> INSTRUCTIONS TO FOLLOW: Where does the word "search" show up in the data? Please find each such line and copy it.

Records contained in a dataset:
::::::::::
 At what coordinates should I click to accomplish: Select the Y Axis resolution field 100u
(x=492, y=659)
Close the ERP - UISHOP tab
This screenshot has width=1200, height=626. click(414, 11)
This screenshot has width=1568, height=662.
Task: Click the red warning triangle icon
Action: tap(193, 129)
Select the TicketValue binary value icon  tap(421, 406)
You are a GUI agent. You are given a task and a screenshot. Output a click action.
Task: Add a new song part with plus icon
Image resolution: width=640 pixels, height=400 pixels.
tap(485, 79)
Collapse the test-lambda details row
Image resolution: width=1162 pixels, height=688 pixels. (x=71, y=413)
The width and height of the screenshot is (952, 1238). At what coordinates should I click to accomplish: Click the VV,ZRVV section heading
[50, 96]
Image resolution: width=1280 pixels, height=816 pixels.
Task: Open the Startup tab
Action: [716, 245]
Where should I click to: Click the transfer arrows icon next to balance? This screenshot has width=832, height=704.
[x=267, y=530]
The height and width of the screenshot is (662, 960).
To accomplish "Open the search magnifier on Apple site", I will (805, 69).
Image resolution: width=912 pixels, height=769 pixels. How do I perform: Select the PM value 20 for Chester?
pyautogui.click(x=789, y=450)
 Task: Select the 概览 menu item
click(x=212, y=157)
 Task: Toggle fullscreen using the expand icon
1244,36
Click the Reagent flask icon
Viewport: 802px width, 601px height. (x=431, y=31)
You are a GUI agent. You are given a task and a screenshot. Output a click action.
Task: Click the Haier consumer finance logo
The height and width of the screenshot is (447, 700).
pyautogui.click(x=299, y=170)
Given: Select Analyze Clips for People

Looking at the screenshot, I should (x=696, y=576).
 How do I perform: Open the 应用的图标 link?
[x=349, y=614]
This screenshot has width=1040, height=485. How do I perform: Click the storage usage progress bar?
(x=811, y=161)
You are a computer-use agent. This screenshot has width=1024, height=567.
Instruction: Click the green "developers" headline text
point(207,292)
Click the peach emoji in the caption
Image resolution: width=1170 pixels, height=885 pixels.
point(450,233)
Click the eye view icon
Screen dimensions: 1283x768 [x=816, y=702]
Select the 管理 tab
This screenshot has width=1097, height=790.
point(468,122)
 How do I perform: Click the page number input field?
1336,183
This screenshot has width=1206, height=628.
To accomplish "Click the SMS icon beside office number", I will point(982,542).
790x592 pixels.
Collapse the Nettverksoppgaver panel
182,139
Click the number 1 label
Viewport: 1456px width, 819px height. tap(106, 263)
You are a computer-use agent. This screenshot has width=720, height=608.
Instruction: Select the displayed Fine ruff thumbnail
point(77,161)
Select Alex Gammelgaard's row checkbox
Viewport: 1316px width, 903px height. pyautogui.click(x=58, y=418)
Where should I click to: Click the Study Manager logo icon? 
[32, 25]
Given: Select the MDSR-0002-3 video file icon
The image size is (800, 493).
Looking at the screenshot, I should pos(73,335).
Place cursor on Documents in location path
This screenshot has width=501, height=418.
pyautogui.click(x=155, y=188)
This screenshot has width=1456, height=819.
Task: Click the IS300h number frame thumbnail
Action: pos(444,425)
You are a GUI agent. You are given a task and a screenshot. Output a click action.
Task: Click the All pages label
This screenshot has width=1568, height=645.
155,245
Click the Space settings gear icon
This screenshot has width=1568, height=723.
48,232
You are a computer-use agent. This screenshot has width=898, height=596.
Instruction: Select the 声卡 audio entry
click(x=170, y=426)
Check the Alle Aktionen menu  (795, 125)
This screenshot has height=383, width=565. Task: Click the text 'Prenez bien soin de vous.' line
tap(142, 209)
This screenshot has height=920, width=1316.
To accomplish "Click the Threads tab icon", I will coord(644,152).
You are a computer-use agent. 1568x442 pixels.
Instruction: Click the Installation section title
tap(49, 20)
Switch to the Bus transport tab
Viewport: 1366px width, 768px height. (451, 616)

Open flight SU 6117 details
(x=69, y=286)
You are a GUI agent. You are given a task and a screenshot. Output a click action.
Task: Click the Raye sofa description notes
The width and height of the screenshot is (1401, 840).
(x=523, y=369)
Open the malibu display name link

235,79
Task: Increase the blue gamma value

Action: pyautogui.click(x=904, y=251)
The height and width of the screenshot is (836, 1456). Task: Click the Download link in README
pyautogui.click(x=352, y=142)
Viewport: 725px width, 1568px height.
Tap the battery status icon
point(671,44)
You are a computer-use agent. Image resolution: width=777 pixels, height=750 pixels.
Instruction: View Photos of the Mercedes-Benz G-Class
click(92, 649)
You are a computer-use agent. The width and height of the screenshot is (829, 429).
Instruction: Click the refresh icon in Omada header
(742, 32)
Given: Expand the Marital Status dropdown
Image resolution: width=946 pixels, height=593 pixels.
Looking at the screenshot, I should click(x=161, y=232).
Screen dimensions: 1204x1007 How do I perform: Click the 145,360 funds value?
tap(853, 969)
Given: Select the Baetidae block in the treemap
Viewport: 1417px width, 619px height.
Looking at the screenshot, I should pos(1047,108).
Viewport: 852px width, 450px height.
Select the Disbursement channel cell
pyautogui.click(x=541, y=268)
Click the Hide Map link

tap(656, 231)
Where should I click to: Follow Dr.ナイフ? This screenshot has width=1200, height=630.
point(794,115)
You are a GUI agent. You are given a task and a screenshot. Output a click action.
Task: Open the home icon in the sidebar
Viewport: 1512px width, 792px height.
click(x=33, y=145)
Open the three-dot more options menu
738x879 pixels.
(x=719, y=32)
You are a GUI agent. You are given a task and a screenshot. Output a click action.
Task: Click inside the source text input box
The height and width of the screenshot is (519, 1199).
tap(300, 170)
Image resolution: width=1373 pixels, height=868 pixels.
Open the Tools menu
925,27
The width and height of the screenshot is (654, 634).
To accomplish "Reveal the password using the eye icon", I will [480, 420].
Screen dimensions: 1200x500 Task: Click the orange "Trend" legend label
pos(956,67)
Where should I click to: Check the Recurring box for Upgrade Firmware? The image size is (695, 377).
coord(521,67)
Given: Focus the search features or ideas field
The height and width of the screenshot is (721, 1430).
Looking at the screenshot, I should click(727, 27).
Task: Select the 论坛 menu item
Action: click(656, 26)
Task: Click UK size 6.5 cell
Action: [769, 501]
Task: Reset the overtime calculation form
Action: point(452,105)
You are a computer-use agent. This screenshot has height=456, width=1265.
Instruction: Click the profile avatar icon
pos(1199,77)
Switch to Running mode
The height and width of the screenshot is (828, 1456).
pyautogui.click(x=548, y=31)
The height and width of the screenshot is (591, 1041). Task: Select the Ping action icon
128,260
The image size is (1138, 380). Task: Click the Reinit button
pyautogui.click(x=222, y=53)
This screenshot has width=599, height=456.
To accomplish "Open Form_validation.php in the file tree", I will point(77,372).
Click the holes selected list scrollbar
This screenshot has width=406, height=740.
::::::::::
> ANSWER TO THIS TASK:
To accomplish "Open the search magnifier on Apple site", I will (805, 69).
Given: Focus the search features or ideas field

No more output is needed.